_Job a:_ In the records, take the lines starting with the one containing "1568x724 pixels. How" and going on through the last line of the records. Rewrite them with "pixels" replaced by "px" everywhere, keep everything else unchanged, and leave the pictures out.

▬▬▬

In addition to raw capability, the company prioritizes technology that reduces labor by consolidating operations. Within the new cell, for example, the EDMs’ 30- and 48-position electrode changers and the Ingersoll Automation robot servicing the Ingersoll/OPS V9 high-speed machining center will limit the need for operator intervention. The V9 also employs true, simultaneous five-axis motion (not just 3+2). This is expected to enable cutting the vast majority of electrodes in a single setup.
The philosophies at work here have already proven their worth outside the cell, Bendig notes. High-capacity toolchangers and multi-axis machinery are common sights throughout the shop floor, as are pallet changers that enable operators to set up one job while another is in the workzone. “The best way to get labor out of the process is to never introduce it in the first place,” he says.
A Flexible, Standardized Process
The right equipment isn’t the only factor at work in consolidating operations. Cavalier’s design-driven process helps make the most of that equipment by ensuring efficient allocation of resources. Designs for any given mold are always at least 90-percent complete before the shop ever cuts a chip, Bendig says. This maximizes flexibility because the order of operations can change based on capacity to keep work flowing. For example, gundrilling operations might occur prior to roughing if the required machining center is tied up.
A design-centric approach also improves process predictability and consistency by reducing the potential for variation during manufacturing. Consider the new EDM cell, which will employ standardized fixtures from Erowa to ensure proper orientation and location repeatability as graphite moves from robot to machining center and from electrode changer to EDM chuck. Such a system is capable of executing a pre-programmed sequence of operations virtually indefinitely and with the exact same result every time, barring mechanical wear or some external influence. Human beings could never be so precise or repeatable, Bendig says.
Sourcing all machines in the cell from the same builder is also an example of the shop’s broader drive toward standardization. Dealing with the same essential machine configuration, CNC interface, burning parameters and so forth is far easier than getting used to multiple systems, Bendig says. Employees can also fill in for one another more easily when required.
This strategy is at work beyond the new cell, too, and it extends to options and auxiliary equipment. All CNC equipment features coolant-through spindles, laser
tool gaging, touch probes, standardized workholding and, where possible, a standardized selection of cutting tools. Common machines with common capabilities improve throughput by making performance more predictable and scheduling more flexible, Bendig says.
Yet, these strategies did nothing to alleviate what was once one of Cavalier’s chief hurdles. Historically, the ebb and flow of business often left the shop scrambling to keep up one week and contemplating the need to cut shifts the next. To address this problem, Cavalier employs strategic, highly selective partnerships to flex capacity as needed. This helps maintain a steady workload (and steady employment), regardless of business conditions.

▬▬▬

_Job b:_ In the text about Cavalier's mold shop, how complete are the designs for a mold before the shop cuts a chip?

▬▬▬

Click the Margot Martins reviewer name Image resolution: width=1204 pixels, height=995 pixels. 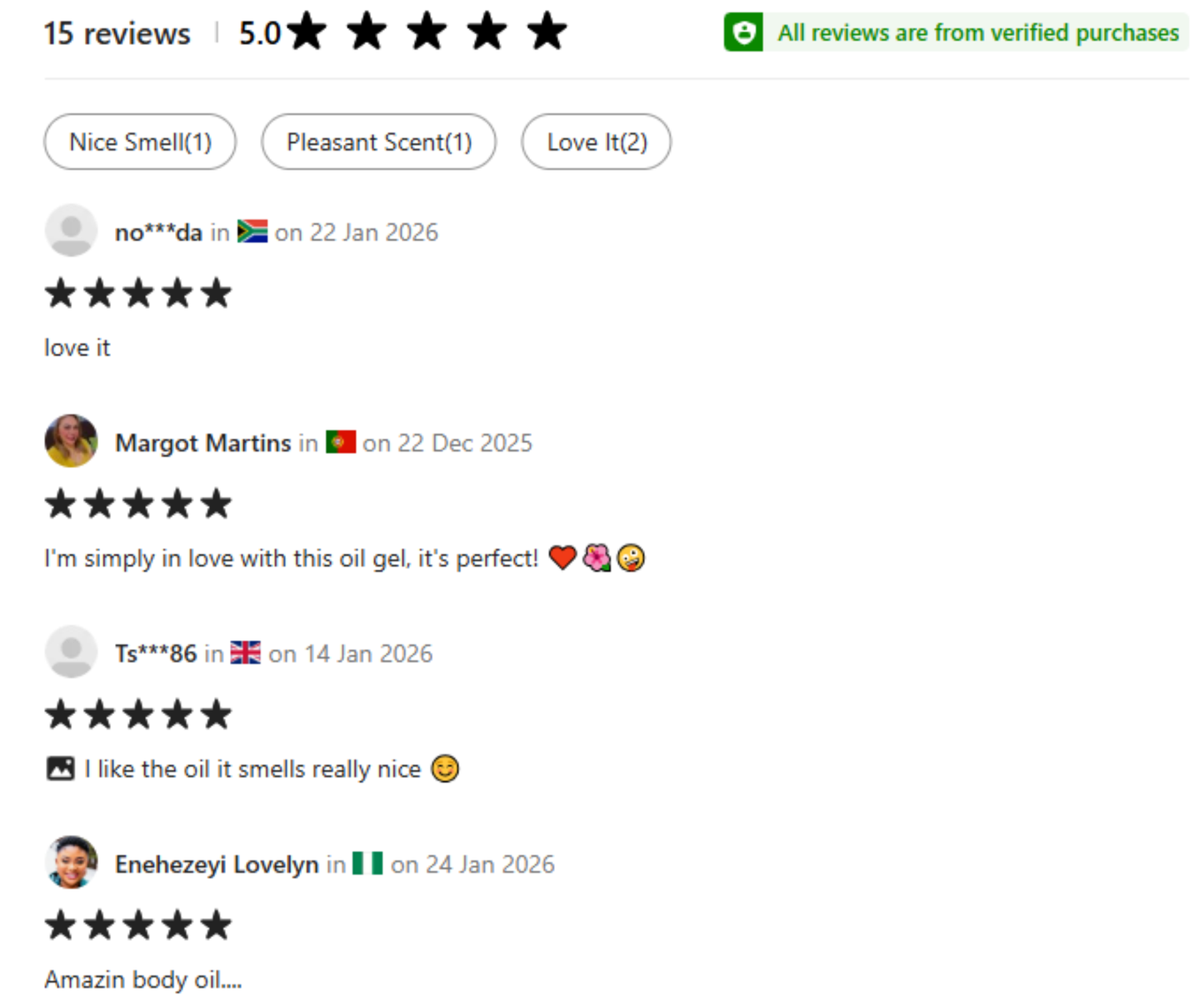(x=203, y=442)
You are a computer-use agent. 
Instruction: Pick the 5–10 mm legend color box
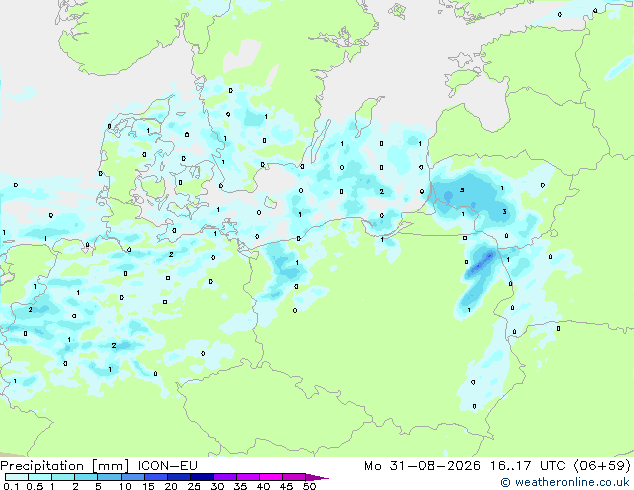109,477
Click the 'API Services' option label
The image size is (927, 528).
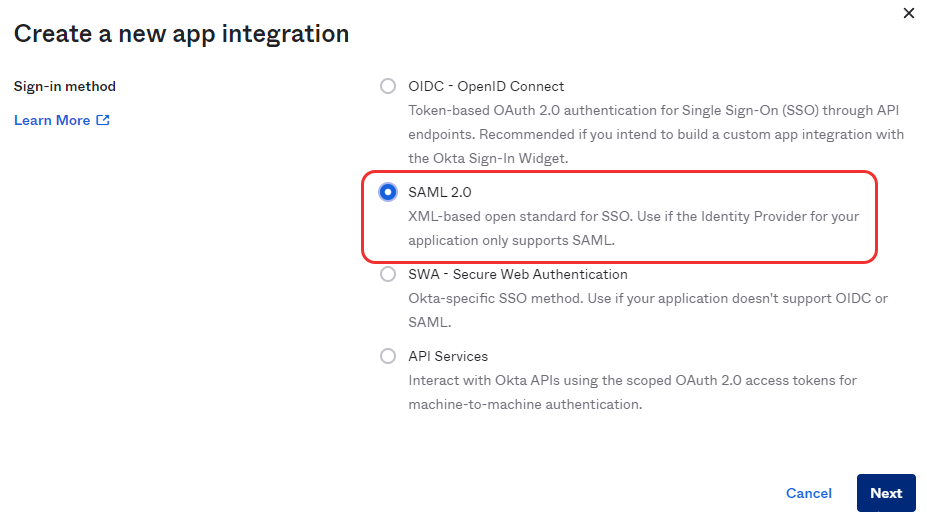pyautogui.click(x=448, y=356)
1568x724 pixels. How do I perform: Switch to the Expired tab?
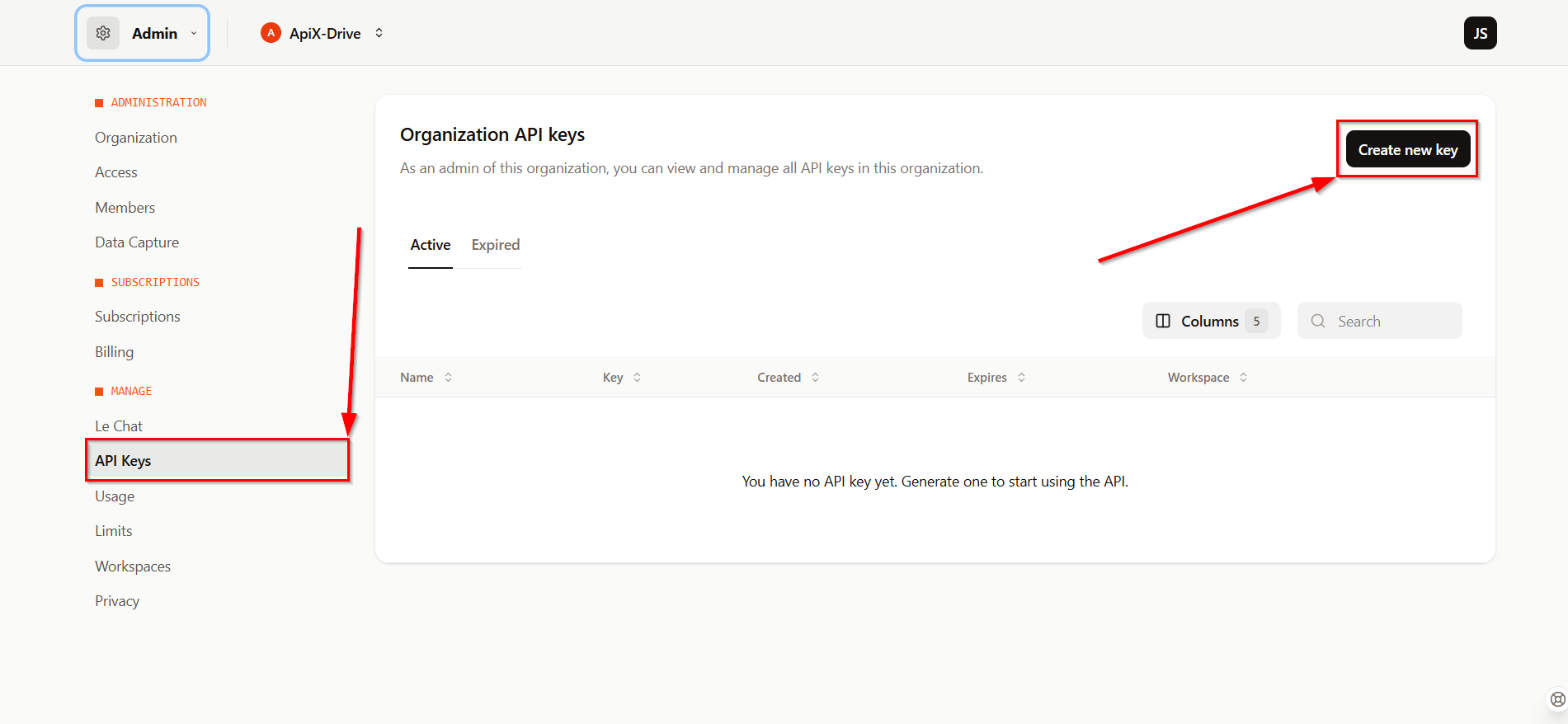pos(495,245)
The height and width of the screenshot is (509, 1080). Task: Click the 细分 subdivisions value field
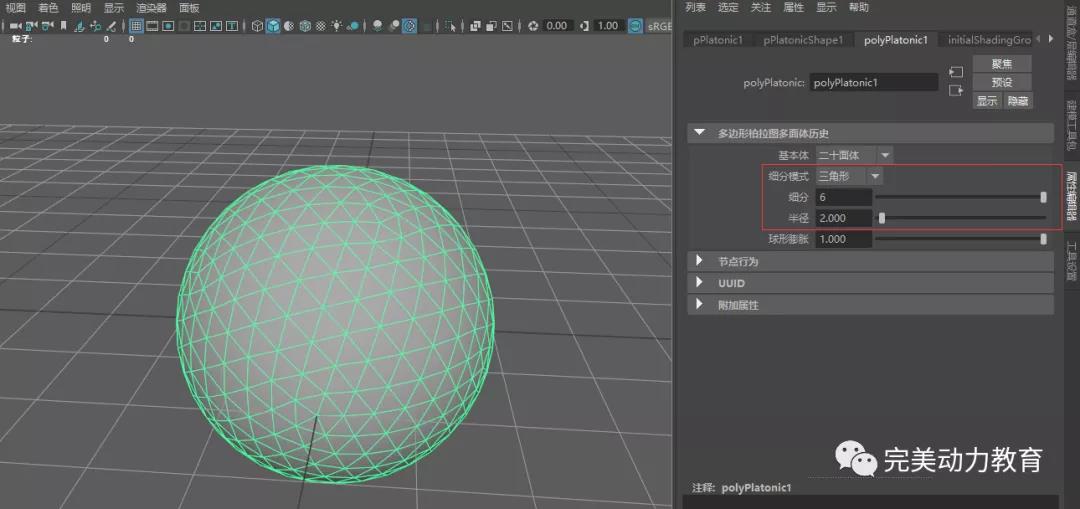(844, 197)
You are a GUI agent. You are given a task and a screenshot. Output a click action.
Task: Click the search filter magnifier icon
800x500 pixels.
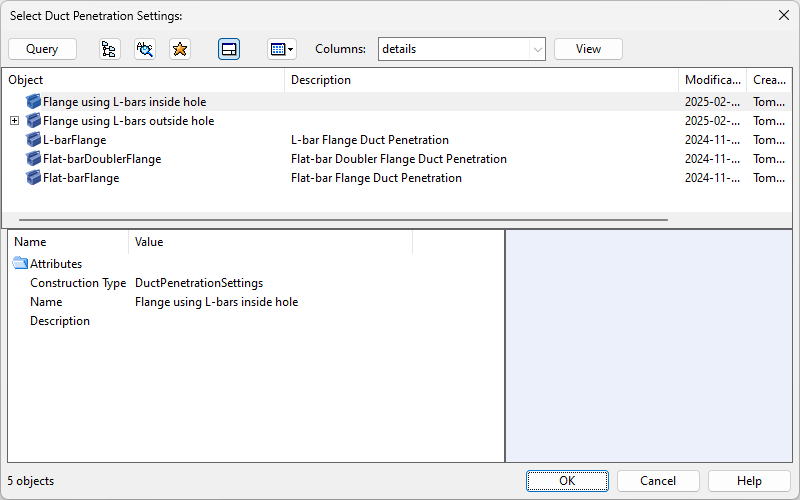pyautogui.click(x=145, y=49)
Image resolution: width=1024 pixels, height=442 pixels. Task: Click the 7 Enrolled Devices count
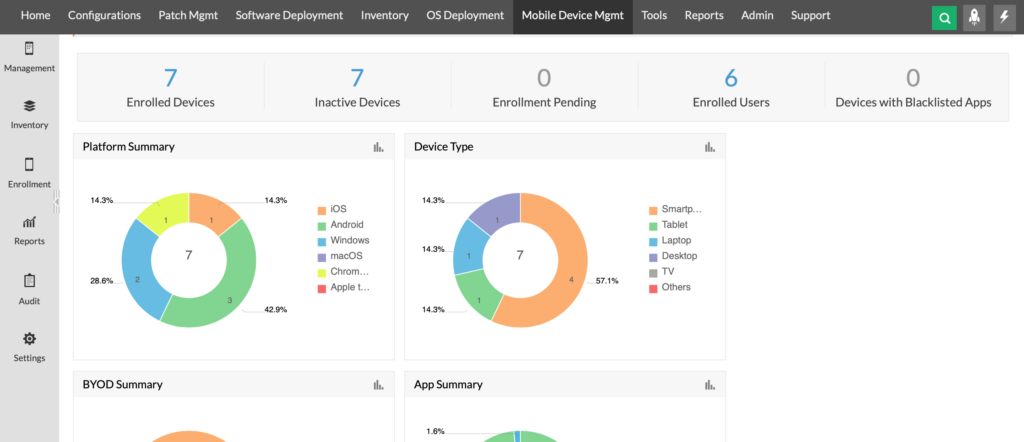point(170,79)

▬▬▬

_Worked answer a:_
1568x724 px. How do I perform: Switch to the Expired tab?
pos(495,245)
The height and width of the screenshot is (509, 1080). Task: Click the 细分 subdivisions value field
(844, 197)
You are a GUI agent. You are given a task and a screenshot. Output a click action.
Task: Click the search filter magnifier icon
800x500 px.
pyautogui.click(x=145, y=49)
Image resolution: width=1024 px, height=442 px. Task: Click the 7 Enrolled Devices count
point(170,79)

_Worked answer b:_ At least 90 percent complete.